Les prises de positions des centrales syndicales
Curieusement, les organisations de la société civile québécoise sont très peu représentées dans la liste des signataires. Fait notable également, le mouvement ouvrier n'est pas représenté, il n'y a aucune centrale syndicale et aucun syndicat canadien ou québécois. En ce qui concerne les centrales syndicales québécoises à tout le moins, cette absence ne semble cependant pas être un accident.
Tout d'abord, on relèvera que les centrales syndicales québécoises n'ont pas adopté de déclaration intersyndicale, suite aux massacres de Hamas du 7 octobre 2023 ou suite à ce qui est désormais identifié par la Cour de justice comme un génocide « plausible » justifiant l'adoption de mesures conservatoires. Ceci est d'autant plus regrettable que par le passé, les centrales syndicales n'ont pas hésité à adopter des déclarations communes en matière de politique internationale ; ce fut notamment le cas sur le conflit Israélo-Palestinien, en 2014 et 2010 ou plus récemment pour dénoncer l'invasion Russe à grande échelle de l'Ukraine. De telles initiatives intersyndicales ont pourtant été réalisées dans d'autres pays, en France par exemple ou très récemment par de puissantes Fédérations syndicales internationales (FSI) .

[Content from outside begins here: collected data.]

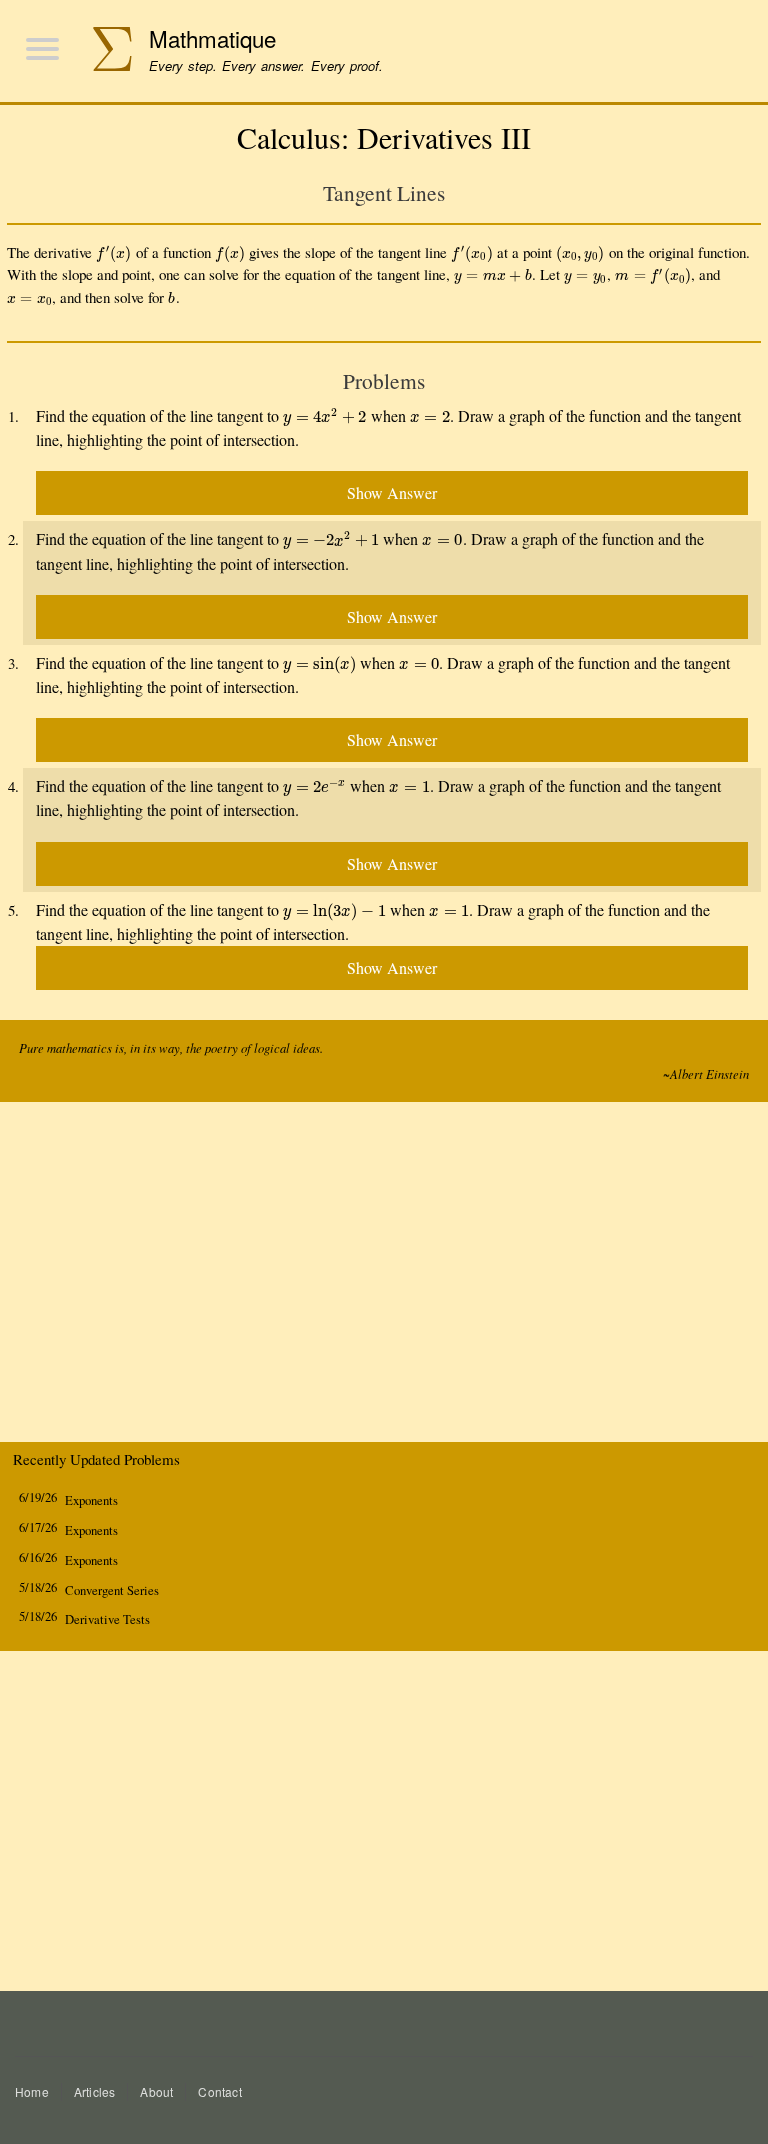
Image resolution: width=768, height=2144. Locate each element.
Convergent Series (112, 1590)
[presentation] (114, 252)
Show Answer (392, 492)
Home (32, 2091)
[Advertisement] (384, 1277)
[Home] (102, 51)
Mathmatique (212, 38)
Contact (219, 2091)
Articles (95, 2091)
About (156, 2091)
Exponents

Ensuite, une rapide recherche internet révèle que ce « plausible » génocide n'est clairement pas au cœur des préoccupations des organisations syndicales et le désintérêt structurel des organisations syndicales pour les questions de politiques internationales ne peut pas tout justifier. À titre d'exemple, le terme « Gaza » ne donne aucun résultat sur le site de la CSQ. La FTQ a adopté un communiqué en octobre 2023, qui dénonce les crimes commis de part et d'autre, qui demande au Hamas de « cesser ses agressions inqualifiables » mais qui n'appelle pas au cessez-le-feu de la part d'Israël . Sur le site de la CSN, on trouve une résolution adoptée par le Centre international de solidarité international (CISO) qui appelle au cessez-le-feu mais aucune déclaration propre à la CSN . La page Facebook du Comité de solidarité internationale du Conseil Central du Montréal-Métropolitain (CCMM-CSN) montre que ce dernier a adopté une « question de privilège » le 1er novembre en soutien au peuple palestinien qui dénonce « l'intimidation subie par certains groupes ayant manifesté leur appui au peuple palestinien » mais qui ne condamne pas les massacres du 7 octobre 2023. Le CCMM a également relayé deux appels à manifester, un communiqué pour soutenir la requête de l'Afrique du Sud à la CIJ ainsi qu'une résolution adoptée par le Syndicat des travailleuses(eurs) des centres de la petite enfance de Montréal ; c'est à peu près tout.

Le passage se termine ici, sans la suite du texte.